Lincoln took Tad into Petersburg, where they met General Grant, and Lincoln pumped his hand in gratitude. When they returned to the ship at City Point, Lincoln received the message that Richmond too had been abando
ned by the enemy. Again Lincoln and Tad and their escort set out, on the gunboat Malvern, up the James to the Confederate capital. It was a ruined city that Lincoln, landing on its docks, inherited—the Confederates had fired it. On coming ashore Lincoln was surrounded by black men and women calling his name, shouting God’s blessings on him and singing of glory. It was a curious moment. Lincoln, who had bedeviled this city for so many years, was guarded by a mere dozen sailors, and the remaining white citizens, who had not fled to Danville but who abominated him, watched from behind their solemn curtains as a black crowd danced around him in the ravaged and hungry streets. A cavalry escort came and took him to military headquarters—Jefferson Davis’s executive mansion, from which Davis had fled. Lincoln walked around the empty rooms and asked for a glass of water. As he sat in Jefferson Davis’s chair, he was cheered by the headquarters company.
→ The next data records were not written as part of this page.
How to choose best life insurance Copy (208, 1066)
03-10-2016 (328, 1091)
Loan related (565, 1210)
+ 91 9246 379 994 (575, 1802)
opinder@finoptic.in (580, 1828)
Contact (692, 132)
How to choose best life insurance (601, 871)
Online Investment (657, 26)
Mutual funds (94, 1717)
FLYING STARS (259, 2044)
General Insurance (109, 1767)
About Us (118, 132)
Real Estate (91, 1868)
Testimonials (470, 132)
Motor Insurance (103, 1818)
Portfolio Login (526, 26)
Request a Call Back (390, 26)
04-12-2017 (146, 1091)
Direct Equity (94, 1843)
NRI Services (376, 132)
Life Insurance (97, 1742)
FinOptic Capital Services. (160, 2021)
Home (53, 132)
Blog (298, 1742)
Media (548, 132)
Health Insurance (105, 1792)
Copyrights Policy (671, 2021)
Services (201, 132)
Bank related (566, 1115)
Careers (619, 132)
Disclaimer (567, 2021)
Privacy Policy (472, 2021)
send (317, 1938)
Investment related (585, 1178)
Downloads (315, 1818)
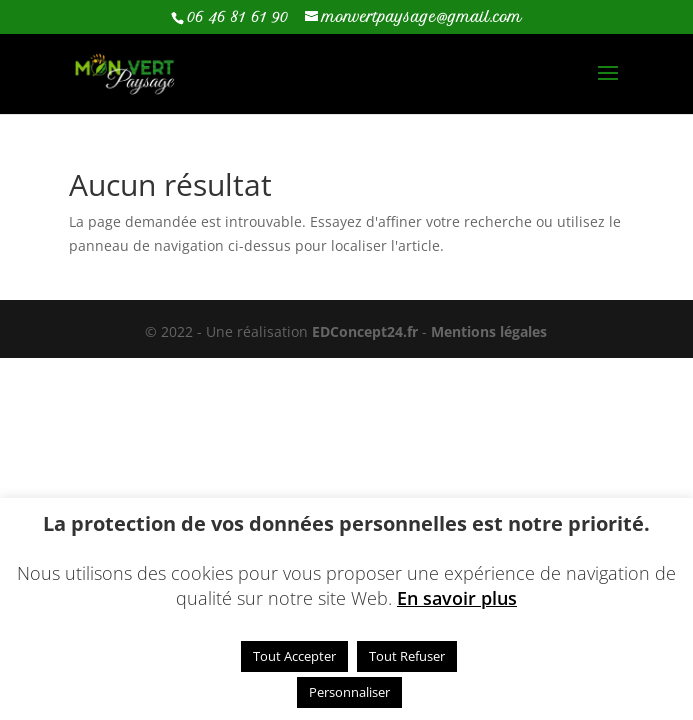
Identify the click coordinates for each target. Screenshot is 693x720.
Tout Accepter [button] (294, 656)
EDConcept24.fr (367, 331)
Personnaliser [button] (349, 692)
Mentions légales (489, 331)
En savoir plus (457, 598)
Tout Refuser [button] (407, 656)
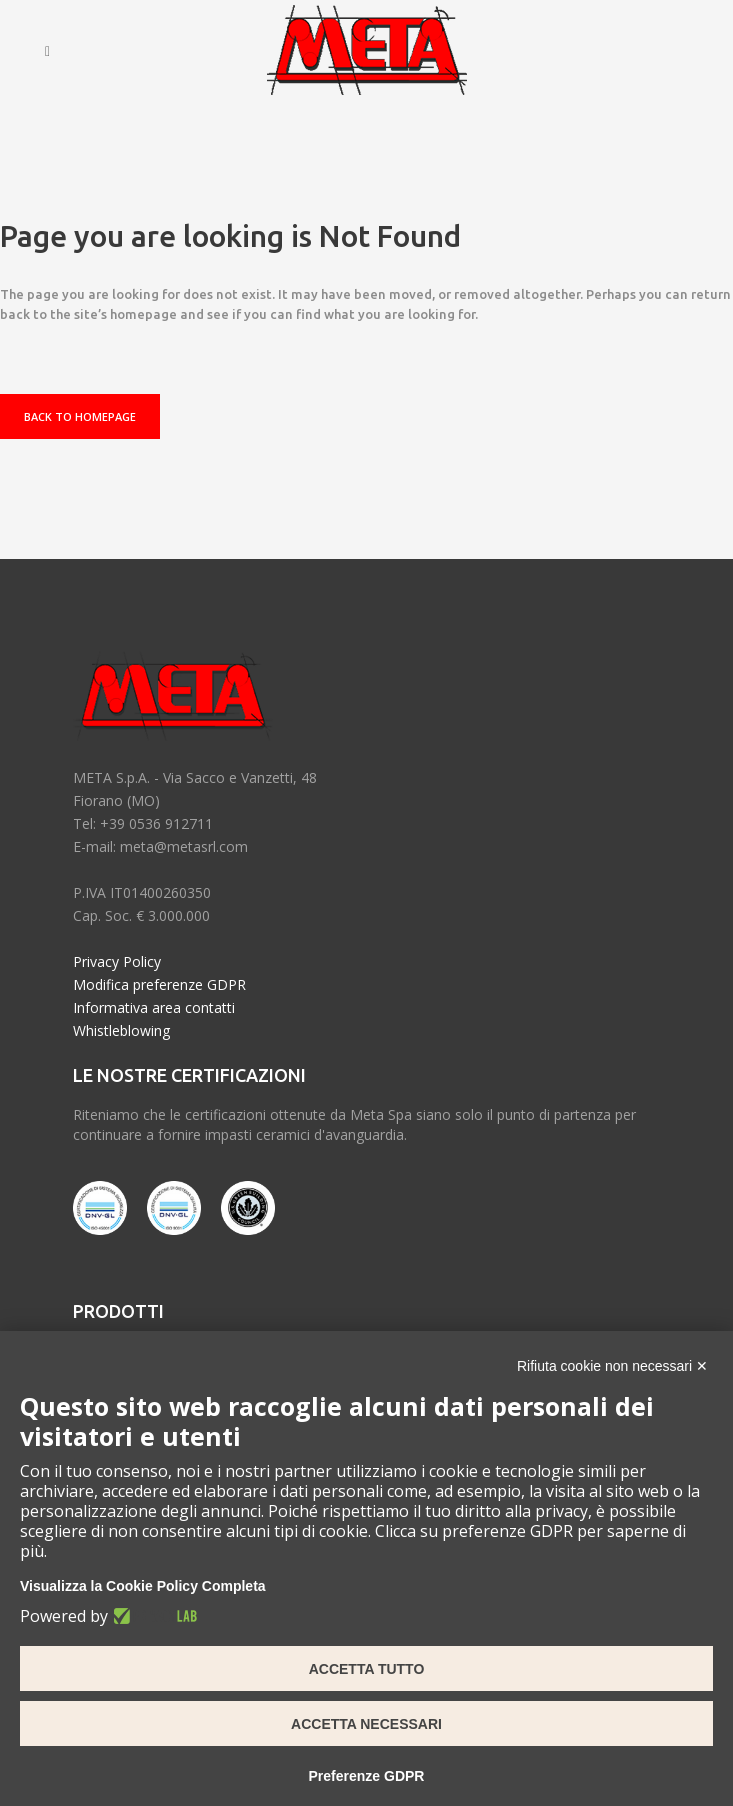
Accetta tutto (367, 1669)
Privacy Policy (117, 961)
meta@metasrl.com (184, 846)
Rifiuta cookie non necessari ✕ (612, 1366)
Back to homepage (80, 416)
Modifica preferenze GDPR (159, 984)
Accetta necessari (366, 1724)
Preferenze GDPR (367, 1776)
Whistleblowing (121, 1030)
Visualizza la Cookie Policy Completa (143, 1586)
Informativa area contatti (154, 1007)
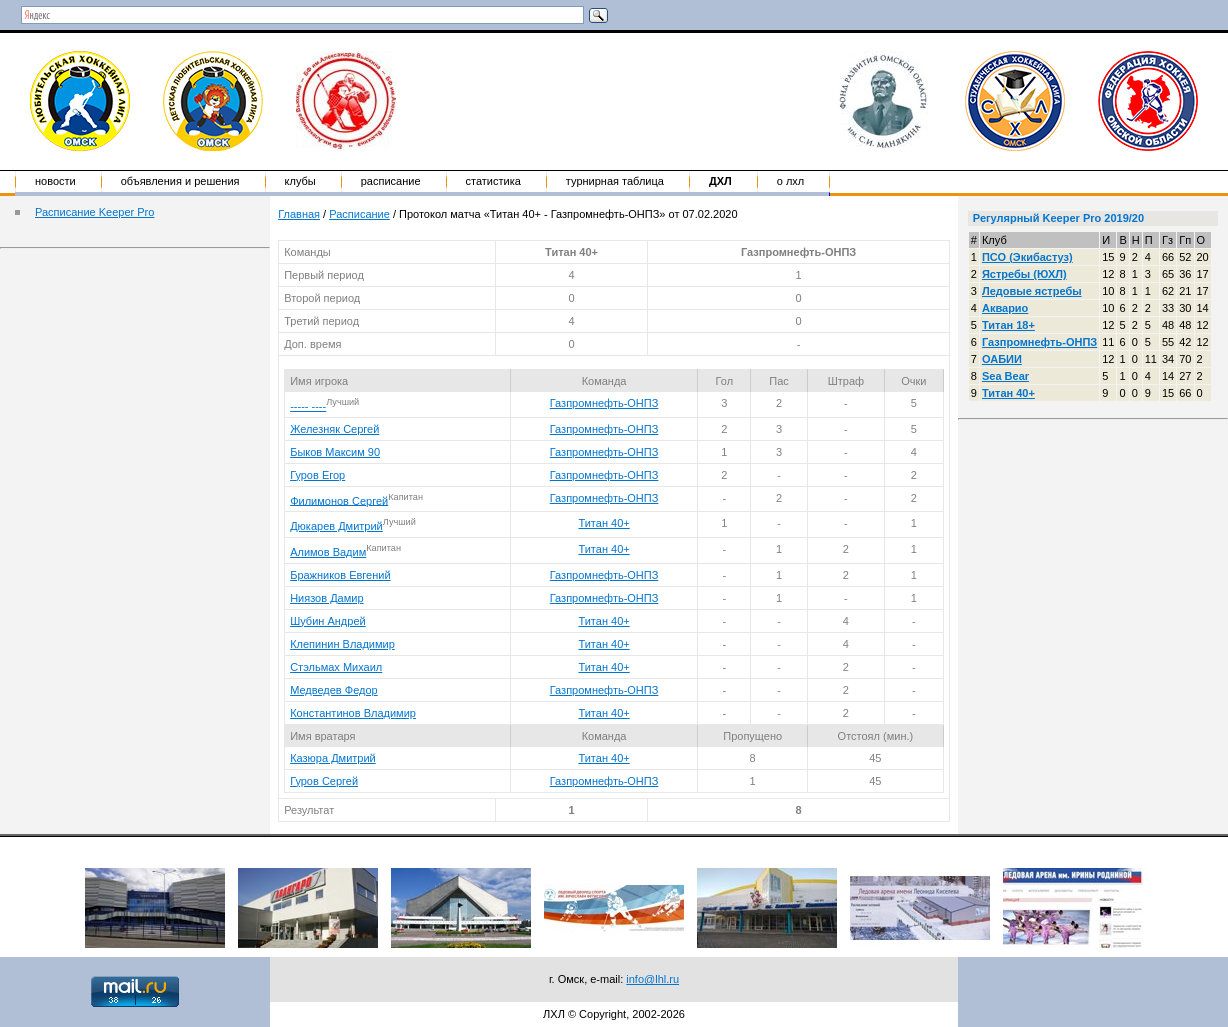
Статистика (493, 181)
Lincoln’s secretary of state, William Seward, had been injured in a carriage accident and had withdrawn to his house on Lafayette Square. He was appalled, like the rest of the cabinet, when he discovered that Lincoln intended to let the Rebel Virginia legislature reconvene to manage the civil side of Virginia’s reconstruction. Seward and the rest of the cabinet began to dissuade Lincoln, telling him they would not countenance the idea of unrepentant Rebel legislators being permitted to continue governing with the consent of the Federal government.
In the meantime Mary returned to City Point, in company with Lizzie Keckley, and the Lincolns visited Richmond again. When the River Queen returned to Washington from Richmond late on April 9, Stanton brought the president a telegram from Grant: GENERAL LEE SURRENDERED THE ARMY OF NORTHERN VIRGINIA THIS MORNING.